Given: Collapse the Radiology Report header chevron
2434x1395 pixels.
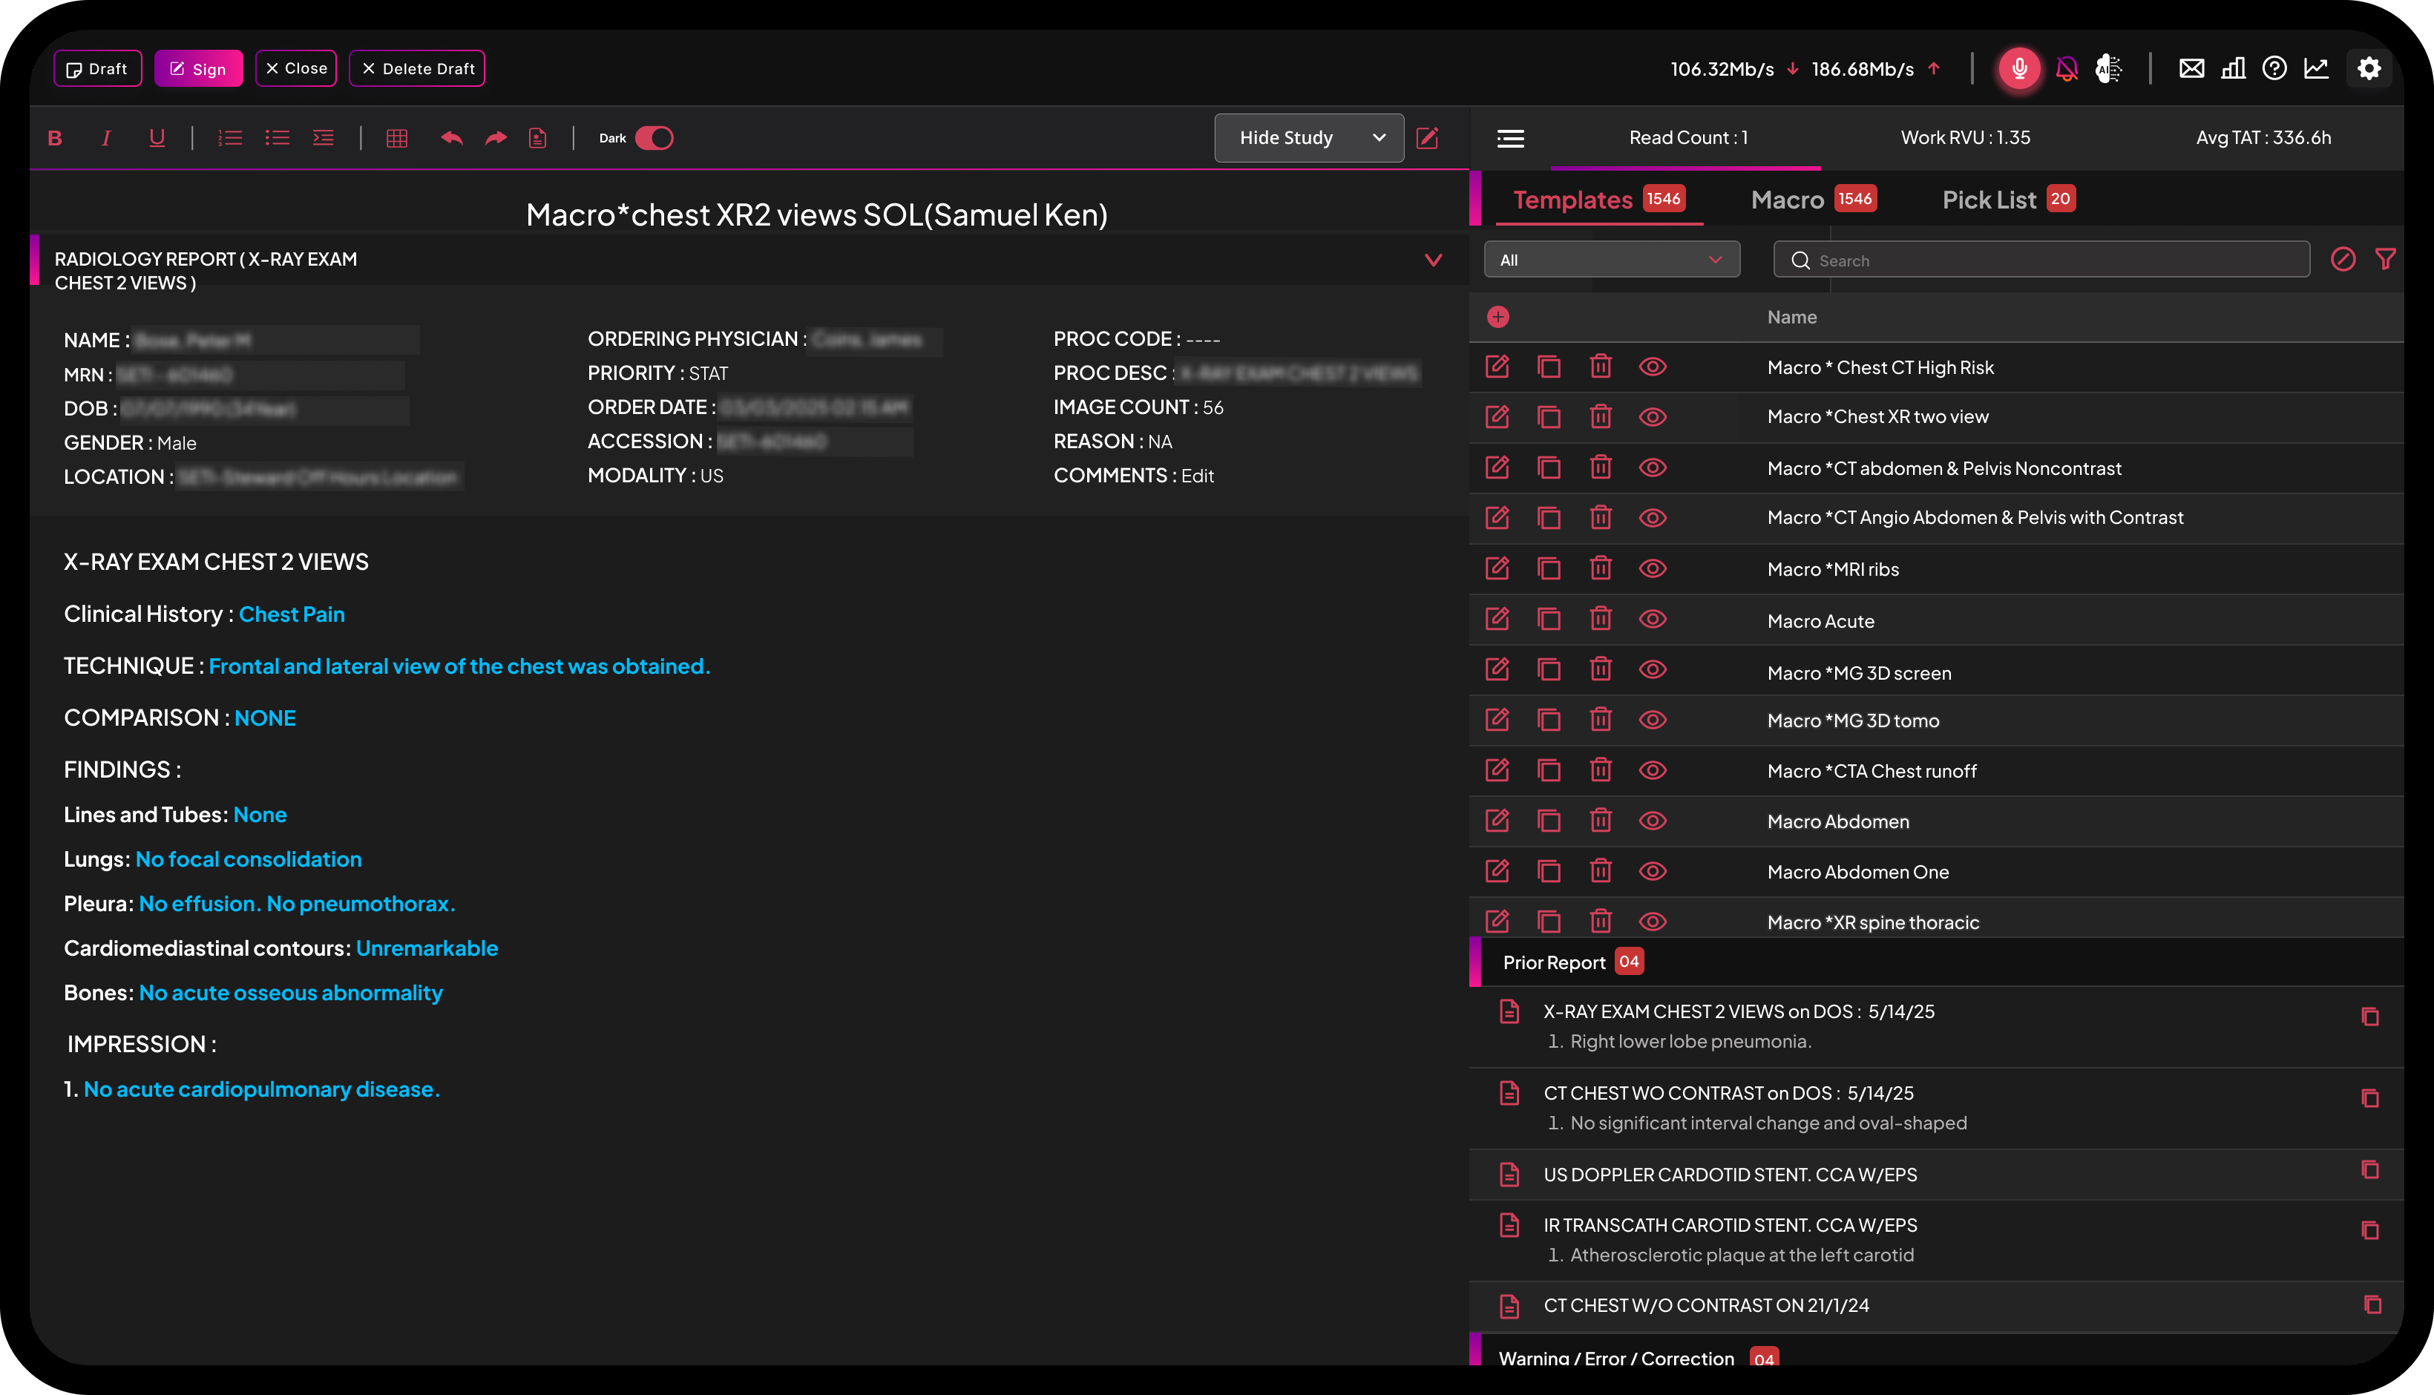Looking at the screenshot, I should click(x=1432, y=261).
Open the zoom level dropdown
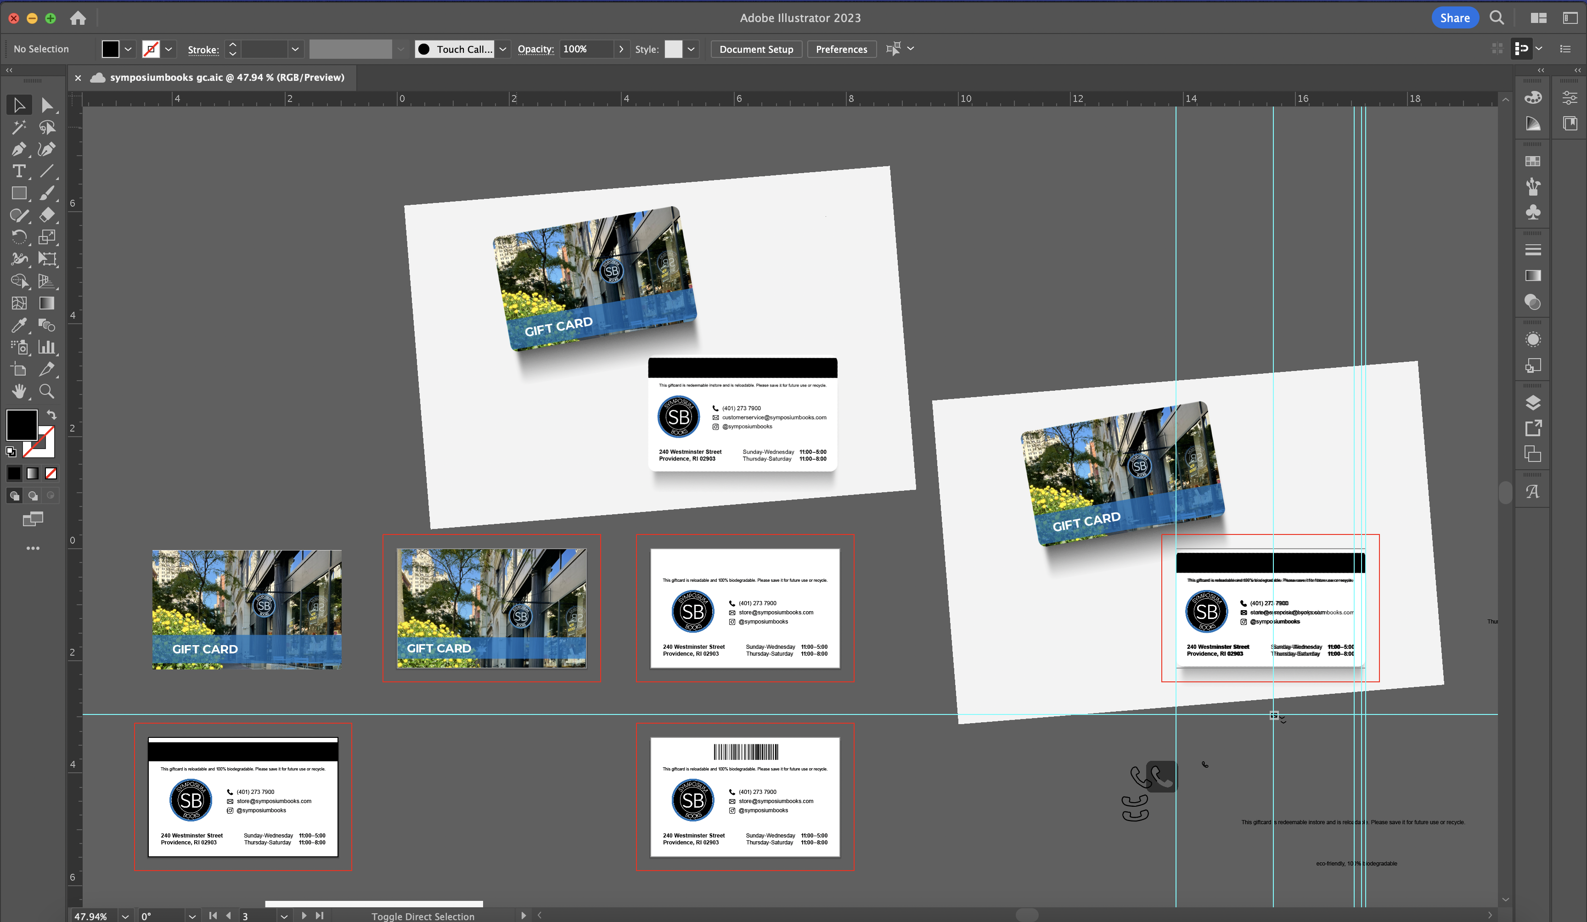The image size is (1587, 922). click(125, 916)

- - - -

Work to be completed - Return each entry exactly as given. Leave the images out.

Response area -
Given: Collapse the Radiology Report header chevron
2434x1395 pixels.
Looking at the screenshot, I should click(x=1432, y=261).
Open the zoom level dropdown
The image size is (1587, 922). click(125, 916)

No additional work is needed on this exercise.